SysML v2's standardized API — the third specification in the July 2025 package — extends this traceability potential beyond the model itself. The API assigns persistent Universally Unique Identifiers to all model elements across versions, enabling external tools (simulation environments, stress-analysis packages, requirements management systems) to maintain live links to specific elements in specific model versions. The paper envisions an environment where an external physics simulator queries the Apollo 11 model via the API, executes the mission profile, and writes verification results back for automated comparison against requirements — a capability that would have been effectively impossible with SysML v1's fragmented, tool-proprietary ecosystem.
The Tool Gap: Predictable, But Real
Helle and Schramm are candid about the current limitations of the SysML v2 tooling landscape, and their candor is one of the paper's more valuable contributions. The language specification is mature; the commercial tools that implement it are not.
The Apollo 11 model formally defines a MissionDeltaVBudgetAnalysis
that correctly specifies the Tsiolkovsky equation using the model's
mass and propulsion parameters. But to actually execute that analysis
and verify that the mission's delta-V budget closes — that the three
Saturn V stages provide sufficient velocity change to achieve lunar
orbit, descend to the surface, ascend, and return to Earth — a systems
engineer must currently export parameters to an external solver. The
model defines the calculation; no generally available tool yet executes
it natively within the SysML v2 environment.
Similarly, the model's Apollo11MissionLog package captures the state of the vehicle at key moments — liftoff mass 2,970,000 kg, velocity 0 m/s — using the new timeslice and snapshot
keywords. In a mature tool environment, these snapshots would seed a
physics simulation that propagates vehicle state forward through staging
events, verifying that each snapshot's values follow causally from the
preceding one. That level of integrated simulation is commonplace in
SysML v1 environments supported by a decade of commercial tool
development; it is not yet available for SysML v2.
The authors note that this is "not an indictment of the language but a reflection of its recent finalization" — a generous but probably accurate reading. The SysML v2 pilot implementation, maintained as open source on GitHub by the Systems-Modeling community, was used to generate the paper's diagrams automatically from the textual model, demonstrating that the core parse-and-render pipeline is functional. Full analytical execution is a next step, and one that the standardized API is specifically designed to enable through a decoupled ecosystem of specialized tools.

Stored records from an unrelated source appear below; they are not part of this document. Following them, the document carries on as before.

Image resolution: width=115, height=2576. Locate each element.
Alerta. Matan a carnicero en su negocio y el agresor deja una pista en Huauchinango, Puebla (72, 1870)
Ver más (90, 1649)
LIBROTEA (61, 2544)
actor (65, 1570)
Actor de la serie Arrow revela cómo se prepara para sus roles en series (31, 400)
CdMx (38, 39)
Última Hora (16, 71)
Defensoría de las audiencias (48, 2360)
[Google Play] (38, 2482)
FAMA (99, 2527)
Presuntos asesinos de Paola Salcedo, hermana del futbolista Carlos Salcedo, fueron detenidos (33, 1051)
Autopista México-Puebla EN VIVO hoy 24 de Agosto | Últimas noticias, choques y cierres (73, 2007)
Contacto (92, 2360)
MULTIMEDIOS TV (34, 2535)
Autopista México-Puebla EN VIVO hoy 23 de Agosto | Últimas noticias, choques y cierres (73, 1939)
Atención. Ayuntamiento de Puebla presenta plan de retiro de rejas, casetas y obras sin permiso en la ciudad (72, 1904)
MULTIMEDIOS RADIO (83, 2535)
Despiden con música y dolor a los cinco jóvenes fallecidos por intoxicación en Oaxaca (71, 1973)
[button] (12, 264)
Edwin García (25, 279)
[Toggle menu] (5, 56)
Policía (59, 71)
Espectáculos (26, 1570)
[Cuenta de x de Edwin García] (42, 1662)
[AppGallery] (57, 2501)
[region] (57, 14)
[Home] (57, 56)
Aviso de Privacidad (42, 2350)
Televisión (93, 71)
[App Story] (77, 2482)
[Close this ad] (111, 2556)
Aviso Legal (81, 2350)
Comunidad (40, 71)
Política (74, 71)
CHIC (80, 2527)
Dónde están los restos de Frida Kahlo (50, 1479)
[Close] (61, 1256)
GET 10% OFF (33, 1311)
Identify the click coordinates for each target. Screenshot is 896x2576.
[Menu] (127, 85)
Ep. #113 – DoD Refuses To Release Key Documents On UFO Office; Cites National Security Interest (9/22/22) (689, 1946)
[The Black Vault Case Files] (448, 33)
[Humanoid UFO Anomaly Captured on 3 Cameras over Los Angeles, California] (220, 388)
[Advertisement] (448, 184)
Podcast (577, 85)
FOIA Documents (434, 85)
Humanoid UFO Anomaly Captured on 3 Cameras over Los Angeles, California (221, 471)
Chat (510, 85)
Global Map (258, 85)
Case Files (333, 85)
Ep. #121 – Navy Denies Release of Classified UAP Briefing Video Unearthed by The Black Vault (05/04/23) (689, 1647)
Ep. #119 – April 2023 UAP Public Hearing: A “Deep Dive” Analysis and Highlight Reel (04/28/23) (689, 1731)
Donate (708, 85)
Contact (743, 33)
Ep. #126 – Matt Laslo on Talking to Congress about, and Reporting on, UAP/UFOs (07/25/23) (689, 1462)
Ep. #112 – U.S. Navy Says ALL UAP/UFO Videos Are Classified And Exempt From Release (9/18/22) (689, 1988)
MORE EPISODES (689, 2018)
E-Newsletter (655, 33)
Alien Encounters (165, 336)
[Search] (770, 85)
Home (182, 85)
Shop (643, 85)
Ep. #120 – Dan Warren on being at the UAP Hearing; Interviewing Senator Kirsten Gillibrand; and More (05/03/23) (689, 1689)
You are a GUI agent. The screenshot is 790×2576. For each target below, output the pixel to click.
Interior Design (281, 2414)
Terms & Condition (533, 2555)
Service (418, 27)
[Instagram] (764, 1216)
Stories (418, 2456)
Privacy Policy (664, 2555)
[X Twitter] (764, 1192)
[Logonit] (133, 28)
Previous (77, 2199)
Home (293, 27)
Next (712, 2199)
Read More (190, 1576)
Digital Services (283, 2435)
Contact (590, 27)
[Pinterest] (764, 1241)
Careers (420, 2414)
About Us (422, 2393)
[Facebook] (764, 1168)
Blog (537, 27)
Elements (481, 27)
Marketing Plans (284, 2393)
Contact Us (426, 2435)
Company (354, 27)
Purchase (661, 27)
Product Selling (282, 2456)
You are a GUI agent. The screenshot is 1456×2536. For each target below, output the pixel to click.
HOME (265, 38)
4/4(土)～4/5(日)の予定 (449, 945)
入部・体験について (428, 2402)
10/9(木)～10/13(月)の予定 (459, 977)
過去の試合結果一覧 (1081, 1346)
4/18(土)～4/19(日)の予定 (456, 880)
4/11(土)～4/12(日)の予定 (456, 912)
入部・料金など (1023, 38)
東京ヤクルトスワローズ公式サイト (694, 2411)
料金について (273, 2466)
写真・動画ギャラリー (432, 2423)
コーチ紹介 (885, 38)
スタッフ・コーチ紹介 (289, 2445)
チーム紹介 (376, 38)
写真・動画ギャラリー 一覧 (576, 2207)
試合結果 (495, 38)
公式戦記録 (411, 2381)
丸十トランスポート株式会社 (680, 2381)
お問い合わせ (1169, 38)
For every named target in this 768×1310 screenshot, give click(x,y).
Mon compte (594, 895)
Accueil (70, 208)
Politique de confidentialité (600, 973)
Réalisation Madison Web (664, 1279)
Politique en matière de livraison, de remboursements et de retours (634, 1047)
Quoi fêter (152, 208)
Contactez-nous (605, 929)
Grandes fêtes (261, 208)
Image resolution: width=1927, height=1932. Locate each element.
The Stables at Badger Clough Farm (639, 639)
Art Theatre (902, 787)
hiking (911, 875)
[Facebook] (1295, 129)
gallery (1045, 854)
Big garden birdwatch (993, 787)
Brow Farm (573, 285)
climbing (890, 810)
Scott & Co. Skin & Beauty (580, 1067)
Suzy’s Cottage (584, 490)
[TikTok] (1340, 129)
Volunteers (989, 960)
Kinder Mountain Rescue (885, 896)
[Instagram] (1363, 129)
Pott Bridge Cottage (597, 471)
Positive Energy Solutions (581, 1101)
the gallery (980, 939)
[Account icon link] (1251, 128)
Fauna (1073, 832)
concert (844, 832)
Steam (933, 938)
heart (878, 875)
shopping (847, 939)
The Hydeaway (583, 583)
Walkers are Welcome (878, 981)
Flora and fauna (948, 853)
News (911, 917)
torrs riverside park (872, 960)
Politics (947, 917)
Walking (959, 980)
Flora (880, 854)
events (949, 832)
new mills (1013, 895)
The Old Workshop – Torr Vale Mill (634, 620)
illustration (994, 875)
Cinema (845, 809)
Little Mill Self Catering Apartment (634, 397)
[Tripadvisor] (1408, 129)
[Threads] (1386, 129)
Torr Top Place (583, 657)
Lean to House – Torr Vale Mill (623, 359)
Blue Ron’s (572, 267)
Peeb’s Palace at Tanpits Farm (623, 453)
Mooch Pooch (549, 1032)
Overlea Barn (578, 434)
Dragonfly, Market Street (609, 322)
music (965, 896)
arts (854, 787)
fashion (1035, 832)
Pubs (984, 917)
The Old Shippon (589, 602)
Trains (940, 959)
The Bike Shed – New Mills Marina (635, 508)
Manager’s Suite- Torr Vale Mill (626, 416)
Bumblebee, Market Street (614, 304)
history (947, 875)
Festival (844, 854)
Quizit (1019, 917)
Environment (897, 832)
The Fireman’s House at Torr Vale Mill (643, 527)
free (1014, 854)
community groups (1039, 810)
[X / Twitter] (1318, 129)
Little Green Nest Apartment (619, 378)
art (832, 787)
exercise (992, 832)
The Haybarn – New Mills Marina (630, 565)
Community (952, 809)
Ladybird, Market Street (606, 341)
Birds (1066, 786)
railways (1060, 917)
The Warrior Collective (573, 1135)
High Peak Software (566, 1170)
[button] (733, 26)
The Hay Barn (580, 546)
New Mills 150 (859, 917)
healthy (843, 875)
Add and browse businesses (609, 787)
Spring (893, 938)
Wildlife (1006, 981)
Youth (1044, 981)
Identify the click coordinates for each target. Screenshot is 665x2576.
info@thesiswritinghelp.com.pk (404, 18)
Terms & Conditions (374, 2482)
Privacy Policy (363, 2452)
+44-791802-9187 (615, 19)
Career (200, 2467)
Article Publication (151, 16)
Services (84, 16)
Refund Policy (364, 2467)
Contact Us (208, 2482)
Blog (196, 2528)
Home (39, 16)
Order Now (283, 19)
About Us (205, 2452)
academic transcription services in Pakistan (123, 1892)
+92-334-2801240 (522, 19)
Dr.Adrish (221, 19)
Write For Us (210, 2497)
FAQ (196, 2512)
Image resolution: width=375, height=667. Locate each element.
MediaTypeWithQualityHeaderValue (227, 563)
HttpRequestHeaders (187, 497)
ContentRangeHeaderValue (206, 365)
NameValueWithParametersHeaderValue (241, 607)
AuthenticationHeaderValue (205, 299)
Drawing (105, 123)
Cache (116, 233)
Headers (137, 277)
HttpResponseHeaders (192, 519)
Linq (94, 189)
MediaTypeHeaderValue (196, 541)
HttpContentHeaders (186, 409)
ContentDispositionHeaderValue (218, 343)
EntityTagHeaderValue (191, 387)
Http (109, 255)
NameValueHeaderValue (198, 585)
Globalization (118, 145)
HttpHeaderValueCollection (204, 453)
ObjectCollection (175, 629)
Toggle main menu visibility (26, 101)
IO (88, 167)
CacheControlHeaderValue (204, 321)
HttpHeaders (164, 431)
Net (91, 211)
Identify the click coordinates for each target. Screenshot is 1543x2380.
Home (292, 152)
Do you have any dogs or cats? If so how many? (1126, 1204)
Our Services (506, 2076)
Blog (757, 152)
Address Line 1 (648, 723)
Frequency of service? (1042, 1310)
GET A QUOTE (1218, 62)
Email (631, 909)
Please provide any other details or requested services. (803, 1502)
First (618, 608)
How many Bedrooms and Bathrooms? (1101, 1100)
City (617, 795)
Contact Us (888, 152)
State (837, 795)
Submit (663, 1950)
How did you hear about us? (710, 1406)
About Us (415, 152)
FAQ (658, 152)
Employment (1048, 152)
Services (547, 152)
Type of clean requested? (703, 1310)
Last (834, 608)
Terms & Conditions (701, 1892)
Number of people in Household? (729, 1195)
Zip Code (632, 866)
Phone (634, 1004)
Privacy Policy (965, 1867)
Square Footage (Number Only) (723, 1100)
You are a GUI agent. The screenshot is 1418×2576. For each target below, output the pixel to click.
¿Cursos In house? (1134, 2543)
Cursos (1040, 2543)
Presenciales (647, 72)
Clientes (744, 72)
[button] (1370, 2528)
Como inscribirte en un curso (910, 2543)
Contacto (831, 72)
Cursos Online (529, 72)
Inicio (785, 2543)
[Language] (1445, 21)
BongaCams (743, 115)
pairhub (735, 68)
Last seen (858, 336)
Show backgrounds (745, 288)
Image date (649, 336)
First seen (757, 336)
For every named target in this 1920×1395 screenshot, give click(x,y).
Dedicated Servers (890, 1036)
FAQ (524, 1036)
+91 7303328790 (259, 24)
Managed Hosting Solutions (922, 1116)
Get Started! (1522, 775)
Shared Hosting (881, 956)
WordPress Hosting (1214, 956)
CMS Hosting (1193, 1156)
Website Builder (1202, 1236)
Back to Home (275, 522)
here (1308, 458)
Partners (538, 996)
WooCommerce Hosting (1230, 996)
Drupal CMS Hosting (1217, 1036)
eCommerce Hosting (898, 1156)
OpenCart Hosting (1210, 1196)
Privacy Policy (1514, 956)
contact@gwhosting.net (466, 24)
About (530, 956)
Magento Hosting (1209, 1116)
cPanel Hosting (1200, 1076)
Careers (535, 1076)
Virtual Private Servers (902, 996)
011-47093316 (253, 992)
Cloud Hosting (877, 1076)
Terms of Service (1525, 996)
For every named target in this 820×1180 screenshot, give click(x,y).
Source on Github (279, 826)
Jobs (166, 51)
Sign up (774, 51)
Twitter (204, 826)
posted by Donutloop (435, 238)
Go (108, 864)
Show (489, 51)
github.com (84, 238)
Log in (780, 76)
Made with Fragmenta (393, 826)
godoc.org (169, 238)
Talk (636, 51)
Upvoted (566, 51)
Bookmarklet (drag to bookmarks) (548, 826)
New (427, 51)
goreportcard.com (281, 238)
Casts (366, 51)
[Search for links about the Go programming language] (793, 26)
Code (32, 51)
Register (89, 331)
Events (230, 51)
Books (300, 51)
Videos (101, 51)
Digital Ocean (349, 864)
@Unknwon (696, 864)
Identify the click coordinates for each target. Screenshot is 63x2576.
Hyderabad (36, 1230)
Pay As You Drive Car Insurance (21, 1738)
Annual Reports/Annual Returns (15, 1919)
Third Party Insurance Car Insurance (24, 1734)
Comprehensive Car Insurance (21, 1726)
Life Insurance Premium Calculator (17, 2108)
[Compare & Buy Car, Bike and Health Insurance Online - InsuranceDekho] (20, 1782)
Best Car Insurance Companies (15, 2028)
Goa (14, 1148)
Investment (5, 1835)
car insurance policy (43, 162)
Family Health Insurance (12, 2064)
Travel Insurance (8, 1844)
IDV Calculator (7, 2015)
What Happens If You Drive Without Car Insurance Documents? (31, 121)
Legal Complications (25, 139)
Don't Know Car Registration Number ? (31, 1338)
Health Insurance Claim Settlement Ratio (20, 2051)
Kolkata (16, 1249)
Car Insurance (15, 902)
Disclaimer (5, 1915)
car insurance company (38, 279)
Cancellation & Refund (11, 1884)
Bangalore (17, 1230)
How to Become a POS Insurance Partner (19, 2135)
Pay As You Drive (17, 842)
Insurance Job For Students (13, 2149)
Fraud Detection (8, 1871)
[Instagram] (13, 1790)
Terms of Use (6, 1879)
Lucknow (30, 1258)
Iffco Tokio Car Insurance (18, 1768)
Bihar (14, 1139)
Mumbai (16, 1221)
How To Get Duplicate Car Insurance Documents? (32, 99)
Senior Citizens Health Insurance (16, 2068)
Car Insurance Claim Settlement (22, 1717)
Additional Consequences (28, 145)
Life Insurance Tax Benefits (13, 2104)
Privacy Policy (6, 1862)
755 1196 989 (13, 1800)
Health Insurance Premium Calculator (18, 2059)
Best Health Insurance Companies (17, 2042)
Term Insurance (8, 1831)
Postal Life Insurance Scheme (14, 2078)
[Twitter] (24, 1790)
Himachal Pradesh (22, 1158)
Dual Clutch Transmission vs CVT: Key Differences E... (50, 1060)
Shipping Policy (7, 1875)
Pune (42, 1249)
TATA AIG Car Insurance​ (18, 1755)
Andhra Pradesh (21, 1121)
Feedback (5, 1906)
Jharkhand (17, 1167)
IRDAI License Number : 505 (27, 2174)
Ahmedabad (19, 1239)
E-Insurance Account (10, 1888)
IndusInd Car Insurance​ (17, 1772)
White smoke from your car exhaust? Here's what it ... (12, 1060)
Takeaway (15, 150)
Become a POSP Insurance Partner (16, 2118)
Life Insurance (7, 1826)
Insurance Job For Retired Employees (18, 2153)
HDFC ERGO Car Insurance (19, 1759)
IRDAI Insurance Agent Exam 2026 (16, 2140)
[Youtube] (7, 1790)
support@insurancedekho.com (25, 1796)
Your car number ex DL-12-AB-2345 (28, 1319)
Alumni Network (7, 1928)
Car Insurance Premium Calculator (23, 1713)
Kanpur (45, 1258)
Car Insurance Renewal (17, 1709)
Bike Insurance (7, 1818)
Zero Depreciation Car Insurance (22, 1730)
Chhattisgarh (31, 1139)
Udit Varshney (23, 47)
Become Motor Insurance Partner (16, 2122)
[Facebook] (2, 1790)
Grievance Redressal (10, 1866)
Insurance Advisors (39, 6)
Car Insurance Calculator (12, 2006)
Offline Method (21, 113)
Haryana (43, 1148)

DoD and NASA Are Not Waiting
The Airbus paper arrives in the context of an accelerating institutional push toward SysML v2 adoption across both defense and civil aerospace. The U.S. Department of Defense's Office of the Under Secretary of Defense for Research and Engineering has been actively developing transition guidance since before the standard's finalization, publishing a series of technical information sheets through the SE&A Digital Engineering, Modeling and Simulation (DEM&S) office and building a body of guidance hosted on the OMG wiki. DoD Instruction 5000.97, "Digital Engineering," formally directs program managers to implement digital engineering practices, and the January 2026 Digital Standards Strategy from the Defense Standardization Program Office established overarching policy for transitioning to model-based standards formats across the Department.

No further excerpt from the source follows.